What to do in a Crisis
If you feel that your mental health is deteriorating you must respond. Don’t take a wait and see approach. Sometimes all that will be necessary is to take some time out, rest and possibly increase your medication but at other times this won’t be enough.
The first thing to do is to activate your personal crisis plan. See our advice sheet about relapses for more information.
If you don’t have a crisis plan then you should think about getting professional help early on. Schizophrenia presents such a huge threat to our wellbeing that we cannot be expected to cope with it alone. Don’t worry about asking for help, it is your right. There are a number of ways in which you can get professional help in a crisis:
- If you are still being looked after by the mental health service get in touch with your psychiatrist or community psychiatric nurse.
- Make an appointment to see your GP.
- Call NHS 111 (NHS Direct)
If the situation is an emergency and you feel that you or someone else is in danger then:
- Go to your local accident and emergency department and ask to see the duty psychiatrist.
- Contact your local duty social worker
- Dial 999
Try to seek sanctuary: get to a safe place such as your own home away from sources of stress and, if possible, with people you trust. If you live alone get in touch with a trusted friend or family member and tell them that you are in crisis.

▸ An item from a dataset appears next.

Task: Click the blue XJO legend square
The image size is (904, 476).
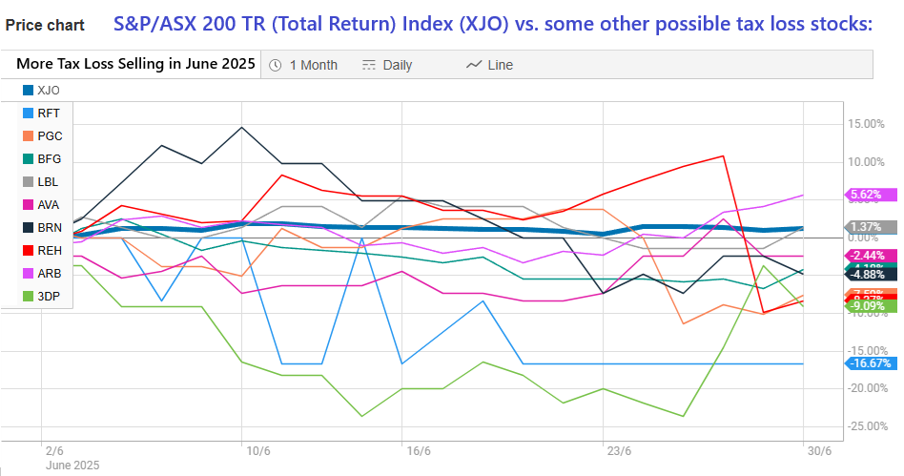Action: tap(29, 90)
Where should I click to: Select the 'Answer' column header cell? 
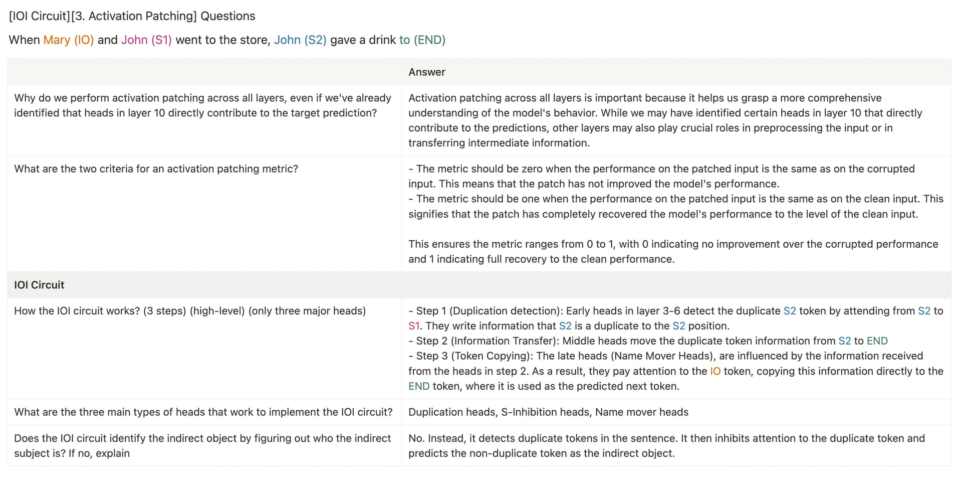pos(676,72)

If you are taking antipsychotic medication make sure you take your daily dose. Increase the dose if you have agreed with your doctor beforehand to do so at times of crisis.
Someone to talk to
If you need someone to talk to who is not a medical professional try contacting the Samaritans.
The Samaritans are a UK based charity staffed by volunteers who are there to listen to people in emotional distress and those who are desperate. They are not part of the NHS or government and what you tell them is completely confidential. They are open 24 hours a day, 365 days a year.